It was also insisted, that the statute under which the appellants claimed the right to do the acts charged to be infractions of the city ordinances, conferred upon them franchises or special privileges which were threatened with destruction, and which a court of equity alone could preserve from invasion and destruction. A court of equity frequently intervenes when the *211courts of law cannot afford adequate remedies to prevent the violation of franchises, or special privileges granted by the legislative authority of the State. A difference observed in cases of this character, and where mere private rights, not originating in express legislative grant, or dependent on special legislative enactment, are involved is, that the owner of the franchise or privilege, is not compelled to a suit at. law for the establishment of his right, as a condition precedent to equitable interposition. The legislative grant, or enactment, is regarded as equivalent to & judgment of a court of law declaring the right. High on Inf. 319, § 571. • The right must be clear, and the party in. its undisputed possession or exercise. If a doubt exists as to the right, or it is uncertain whether the acts complained of are infractions of it, a court of equity ought not to interfere, until the right is ascertained at law. Morr v. Veazie 31 Me. 360 ; Piscataqua Bridge v. N. H. Bridge, 7 N. H. 35. If the franchise or privilege is assailed as invalid, because of the unconstitutionality of the statute from which it is derived, and on an inspection of the statute a reasonable doubt exists whether the legislature had the power to enact it, a court of equity would not interfere. It is only when the court, on an inspection of the statute, has not reasonable doubt of its constitutionality, that it will interpose, to prevent the invasion of the privilege or franchise it confers. Morr v. Veazie, supra.

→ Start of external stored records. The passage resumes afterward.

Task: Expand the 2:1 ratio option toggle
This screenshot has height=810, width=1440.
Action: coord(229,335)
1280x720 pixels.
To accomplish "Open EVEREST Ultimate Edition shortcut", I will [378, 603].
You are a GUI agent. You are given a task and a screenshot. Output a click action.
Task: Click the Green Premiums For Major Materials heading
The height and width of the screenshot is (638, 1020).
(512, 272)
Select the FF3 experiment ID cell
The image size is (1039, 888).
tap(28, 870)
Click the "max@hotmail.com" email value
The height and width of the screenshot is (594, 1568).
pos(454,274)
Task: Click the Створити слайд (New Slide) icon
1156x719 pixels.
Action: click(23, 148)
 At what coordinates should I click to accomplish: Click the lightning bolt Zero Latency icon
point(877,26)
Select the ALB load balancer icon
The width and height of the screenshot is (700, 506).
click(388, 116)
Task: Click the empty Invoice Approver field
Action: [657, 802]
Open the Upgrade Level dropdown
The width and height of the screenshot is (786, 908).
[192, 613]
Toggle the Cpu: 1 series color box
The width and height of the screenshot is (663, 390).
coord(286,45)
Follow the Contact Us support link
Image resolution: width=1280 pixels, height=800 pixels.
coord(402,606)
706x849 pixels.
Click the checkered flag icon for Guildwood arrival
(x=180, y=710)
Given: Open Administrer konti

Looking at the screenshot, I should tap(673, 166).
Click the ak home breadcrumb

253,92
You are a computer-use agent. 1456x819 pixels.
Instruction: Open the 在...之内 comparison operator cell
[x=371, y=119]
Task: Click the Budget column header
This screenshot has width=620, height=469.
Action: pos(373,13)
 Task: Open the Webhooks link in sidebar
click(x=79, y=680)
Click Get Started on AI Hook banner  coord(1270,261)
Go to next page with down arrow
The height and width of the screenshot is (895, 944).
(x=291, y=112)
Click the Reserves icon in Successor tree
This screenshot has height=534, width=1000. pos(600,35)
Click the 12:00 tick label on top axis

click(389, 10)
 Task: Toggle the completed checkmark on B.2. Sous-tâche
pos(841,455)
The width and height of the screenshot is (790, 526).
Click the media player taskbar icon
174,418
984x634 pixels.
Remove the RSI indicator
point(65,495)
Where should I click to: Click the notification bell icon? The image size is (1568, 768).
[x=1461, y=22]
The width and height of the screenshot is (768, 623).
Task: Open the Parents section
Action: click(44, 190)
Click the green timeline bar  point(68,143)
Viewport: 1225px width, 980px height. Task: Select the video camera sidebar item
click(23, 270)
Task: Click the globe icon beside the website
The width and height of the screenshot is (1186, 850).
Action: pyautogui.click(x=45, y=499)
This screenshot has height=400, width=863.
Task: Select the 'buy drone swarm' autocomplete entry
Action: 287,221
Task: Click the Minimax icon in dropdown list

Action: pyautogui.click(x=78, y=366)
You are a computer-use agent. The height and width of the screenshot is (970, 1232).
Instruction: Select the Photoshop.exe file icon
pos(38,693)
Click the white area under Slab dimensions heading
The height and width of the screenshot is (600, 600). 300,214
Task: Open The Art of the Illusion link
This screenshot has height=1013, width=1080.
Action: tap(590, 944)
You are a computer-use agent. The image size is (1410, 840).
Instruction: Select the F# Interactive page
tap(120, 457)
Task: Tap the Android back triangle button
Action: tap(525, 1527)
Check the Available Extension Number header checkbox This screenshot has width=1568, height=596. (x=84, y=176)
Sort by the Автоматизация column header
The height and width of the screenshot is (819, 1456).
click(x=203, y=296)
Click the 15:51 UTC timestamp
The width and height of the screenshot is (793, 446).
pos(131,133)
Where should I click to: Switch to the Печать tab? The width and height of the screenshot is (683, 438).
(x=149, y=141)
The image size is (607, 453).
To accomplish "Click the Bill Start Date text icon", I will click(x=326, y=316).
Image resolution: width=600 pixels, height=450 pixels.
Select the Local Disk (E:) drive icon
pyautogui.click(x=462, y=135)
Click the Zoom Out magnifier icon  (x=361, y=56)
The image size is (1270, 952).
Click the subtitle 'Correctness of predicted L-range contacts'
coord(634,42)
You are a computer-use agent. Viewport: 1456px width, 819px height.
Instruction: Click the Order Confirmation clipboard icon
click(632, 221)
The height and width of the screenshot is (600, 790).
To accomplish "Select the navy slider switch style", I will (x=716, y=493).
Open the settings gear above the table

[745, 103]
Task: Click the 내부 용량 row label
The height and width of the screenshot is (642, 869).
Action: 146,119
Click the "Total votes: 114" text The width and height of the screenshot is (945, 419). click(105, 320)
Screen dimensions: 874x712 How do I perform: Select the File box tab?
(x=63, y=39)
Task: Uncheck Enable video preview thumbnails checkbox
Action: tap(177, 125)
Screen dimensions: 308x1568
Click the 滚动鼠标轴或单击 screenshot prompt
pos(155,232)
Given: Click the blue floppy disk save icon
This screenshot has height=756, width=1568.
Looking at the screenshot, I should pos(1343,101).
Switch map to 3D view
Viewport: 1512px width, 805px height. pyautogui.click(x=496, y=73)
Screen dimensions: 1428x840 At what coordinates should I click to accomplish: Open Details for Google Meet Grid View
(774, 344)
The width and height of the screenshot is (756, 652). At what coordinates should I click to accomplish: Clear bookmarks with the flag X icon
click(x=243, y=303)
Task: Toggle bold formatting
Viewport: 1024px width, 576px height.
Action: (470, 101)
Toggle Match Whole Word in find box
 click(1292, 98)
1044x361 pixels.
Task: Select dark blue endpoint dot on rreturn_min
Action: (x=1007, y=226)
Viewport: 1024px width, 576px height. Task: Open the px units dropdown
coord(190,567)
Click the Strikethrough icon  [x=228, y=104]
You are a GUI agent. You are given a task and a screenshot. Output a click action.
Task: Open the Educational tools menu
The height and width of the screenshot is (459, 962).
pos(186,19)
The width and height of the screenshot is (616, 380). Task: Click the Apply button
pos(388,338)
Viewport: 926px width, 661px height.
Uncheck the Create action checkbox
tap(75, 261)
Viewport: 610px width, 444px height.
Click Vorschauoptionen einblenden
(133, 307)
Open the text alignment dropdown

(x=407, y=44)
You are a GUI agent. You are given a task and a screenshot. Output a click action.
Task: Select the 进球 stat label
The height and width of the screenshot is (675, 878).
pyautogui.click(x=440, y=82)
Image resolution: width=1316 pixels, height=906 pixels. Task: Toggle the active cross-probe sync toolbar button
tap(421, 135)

Conceding the bills present a clear case of invasion, and threatened destruction of the statutory privileges and franchises claimed by the appellants, we are compelled to inquire into the constitutionality of the statute from which they are derived. When these cases were before this .court at the June term, 1872, a majority of the court pronounced the statute in violation of the Constitution. We concur fully in the opinion of Judge Saitold, that it offends the constitutional mandate, that “ each law shall contain but one subject, which shall be clearly expressed in its title.” Horst, Mayor, &c. v. Moses, 48 Ala. 129. The decision then rendered should have put an end to this litigation and should have been regarded as a final condemnation of the statute, and the rights and privileges which have been claimed under it.
The history of this clause of the Constitution, the purposes it is designed to accomplish, and the policy in which it is founded has been, in this and other courts, the subject of frequent consideration. It is of comparatively recent origin, and produced a radical change in the established modes of legislation. It is not matter of surprise that the construction and interpretation it should bear, was matter of constroversy, which judicial decision alone could finally determine. The courts have carefully avoided a construction which would embarrass legislation. *212Sentence of nullity has not been pronounced against legislative enactments, because of the generality and comprehensiveness of the titles with which they may be introduced, when these fairly indicate the general subject of the enactment. They have firmly demanded that the title should avoid deception as to the subject of the enactment, and should announce that subject. Ex parte Pollard, 40 Ala. 98 : Cooley Cons. Lim. 143-146.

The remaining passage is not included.